After Harvard, I commenced my medical school journey at The George Washington School of Medicine and Health Sciences, and have remained very active in my medical school community. I have had several leadership roles serving as Co-President for the GW Chapter of American Medical Women’s Association (AMWA), and as Community Service Chair of the GW Chapter of Student National Medical Association (SNMA). I have also been actively involved in community outreach, serving as a Wellness Partner & Health Literacy Trainer at the GW Healing Clinic. My medical school summers have been spent serving a as the Lead Instructor at Emory University School of Medicine Summer Science Academy in Atlanta, and doing clinical research at Memorial Sloan Kettering (MSK) Medical Student Summer Fellowship in New York. At MSK, I worked on the project: Attitudes towards opioids in patients with cancer pain.

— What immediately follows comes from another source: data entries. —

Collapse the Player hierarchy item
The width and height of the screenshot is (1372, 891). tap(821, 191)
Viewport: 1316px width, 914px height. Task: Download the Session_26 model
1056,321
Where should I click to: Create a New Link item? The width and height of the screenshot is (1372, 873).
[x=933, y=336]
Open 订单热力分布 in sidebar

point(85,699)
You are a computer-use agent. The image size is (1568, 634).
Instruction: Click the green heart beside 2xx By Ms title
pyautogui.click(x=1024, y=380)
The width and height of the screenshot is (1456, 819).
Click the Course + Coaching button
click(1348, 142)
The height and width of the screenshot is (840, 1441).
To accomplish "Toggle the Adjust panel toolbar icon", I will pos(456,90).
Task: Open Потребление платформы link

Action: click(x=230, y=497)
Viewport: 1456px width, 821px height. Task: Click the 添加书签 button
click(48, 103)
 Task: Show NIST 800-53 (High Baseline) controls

Last Spring, I was very fortunate to be pronounced a Biomedical Science Career Program Hope Scholar, an award granted by the Biomedical Science Career Program (BSCP) at Harvard Medical School. I also served as a panelist on “Getting into Medical School and Succeeding” at the 2014 BSCP Conference in Boston. More importantly, I was recently published as a first author for a research project that I worked on in medical school with my medical biochemistry professors and another medical student. Our article is entitled: Is There Pandemic Vitamin D Deficiency in the Black Population? A Review of Evidence. The entire paper can be found here:
As you can see, my life since Manhattan Comprehensive High School has been nothing short of wonderful, and I know that the dedication of teachers, college advisors and support staff there has assisted me on this amazing academic journey. I have two years left at medical school, and I aspire to be an interventional gastroenterologist. To all the students reading this I’ll like to encourage you to “never regard study as a duty, but as the enviable opportunity to learn.” Seize every learning opportunity, give your best at everything you do and success will certainly follow you. -Ria.